[Taps] Roman Danyliw's Discuss on draft-ietf-taps-interface-24: (with DISCUSS and COMMENT)

Roman Danyliw via Datatracker <noreply@ietf.org> Mon, 08 January 2024 20:32 UTC

Return-Path: <noreply@ietf.org>
X-Original-To: taps@ietf.org
Delivered-To: taps@ietfa.amsl.com
Received: from ietfa.amsl.com (localhost [IPv6:::1]) by ietfa.amsl.com (Postfix) with ESMTP id 16CD4C14F60A; Mon, 8 Jan 2024 12:32:11 -0800 (PST)
MIME-Version: 1.0
Content-Type: text/plain; charset="utf-8"
Content-Transfer-Encoding: 8bit
From: Roman Danyliw via Datatracker <noreply@ietf.org>
To: The IESG <iesg@ietf.org>
Cc: draft-ietf-taps-interface@ietf.org, taps-chairs@ietf.org, taps@ietf.org, anna.brunstrom@kau.se, anna.brunstrom@kau.se
X-Test-IDTracker: no
X-IETF-IDTracker: 12.2.0
Auto-Submitted: auto-generated
Precedence: bulk
Reply-To: Roman Danyliw <rdd@cert.org>
Message-ID: <170474593108.56200.14211704546607049395@ietfa.amsl.com>
Date: Mon, 08 Jan 2024 12:32:11 -0800
Archived-At: <https://mailarchive.ietf.org/arch/msg/taps/dTAd0-7ZpPkWsTVG8ztS9JAc-gc>
Subject: [Taps] Roman Danyliw's Discuss on draft-ietf-taps-interface-24: (with DISCUSS and COMMENT)
X-BeenThere: taps@ietf.org
X-Mailman-Version: 2.1.39
List-Id: "IETF Transport Services \(TAPS\) Working Group" <taps.ietf.org>
List-Unsubscribe: <https://www.ietf.org/mailman/options/taps>, <mailto:taps-request@ietf.org?subject=unsubscribe>
List-Archive: <https://mailarchive.ietf.org/arch/browse/taps/>
List-Post: <mailto:taps@ietf.org>
List-Help: <mailto:taps-request@ietf.org?subject=help>
List-Subscribe: <https://www.ietf.org/mailman/listinfo/taps>, <mailto:taps-request@ietf.org?subject=subscribe>
X-List-Received-Date: Mon, 08 Jan 2024 20:32:11 -0000

Roman Danyliw has entered the following ballot position for
draft-ietf-taps-interface-24: Discuss

When responding, please keep the subject line intact and reply to all
email addresses included in the To and CC lines. (Feel free to cut this
introductory paragraph, however.)

Please refer to https://www.ietf.org/about/groups/iesg/statements/handling-ballot-positions/ 
for more information about how to handle DISCUSS and COMMENT positions.

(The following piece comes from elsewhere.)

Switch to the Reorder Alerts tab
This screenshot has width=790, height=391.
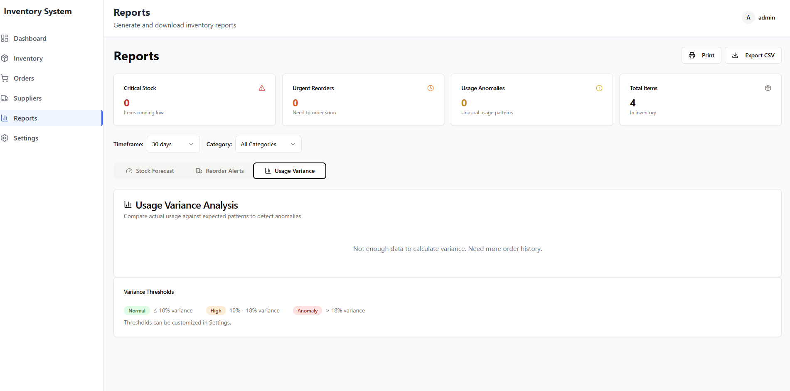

The document, along with other ballot positions, can be found here:


Thanks for the revised text in v-22, -23 and -24.  I’m still do not
understanding what exact Security Parameters that Section 6.3.1 is normatively
specifying (and which of them are examples).  My confusion is that Section 6.2
has a crisp list of parameters with an explicit names, type, and default value.
 The equivalent is not present for the security related parameters.

Section 6.3 says “except as noted below, as with the rest of the Transport
Services API, exact names of parameters and/or values of enumerations (e.g.,
ciphersuites) used in the security parameters are system and implementation
specific, and ought to be chosen to follow the principle of least surprise for
users of the platform / language environment in question.”  How does one read
“except when noted below”?  Is this section saying the normative parameters are
server-certificate, client-certificate, pinned-server-certificate, alpn,
supported-group, ciphersuite, signature-algorithm, max-cached-sessions,
cached-session-lifetime-seconds, pre-shared-key OR that “an API should define
certificate bundles, certificate chains for pinned certificates, ALPN, session
cache management parameters, supported groups/ciphersuite/ parameters, and PSK
parameters but no further details are provided here beyond naming these
categories of parameters”?

I observe that the guidance in Section 4.1 suggests that parameter names are in
CamelCase.  That isn’t used here (e.g., “server-certificate” should be
“ServerCertificate”).  This might hint that there are not parameters here. 
However, the bulleted list in Section 6.3.1. is prefaced with “Security
configuration parameters and sample usage follow:” seems to suggest that these
are concrete parameters.


Thank you to Sean Turner for the SECDIR review.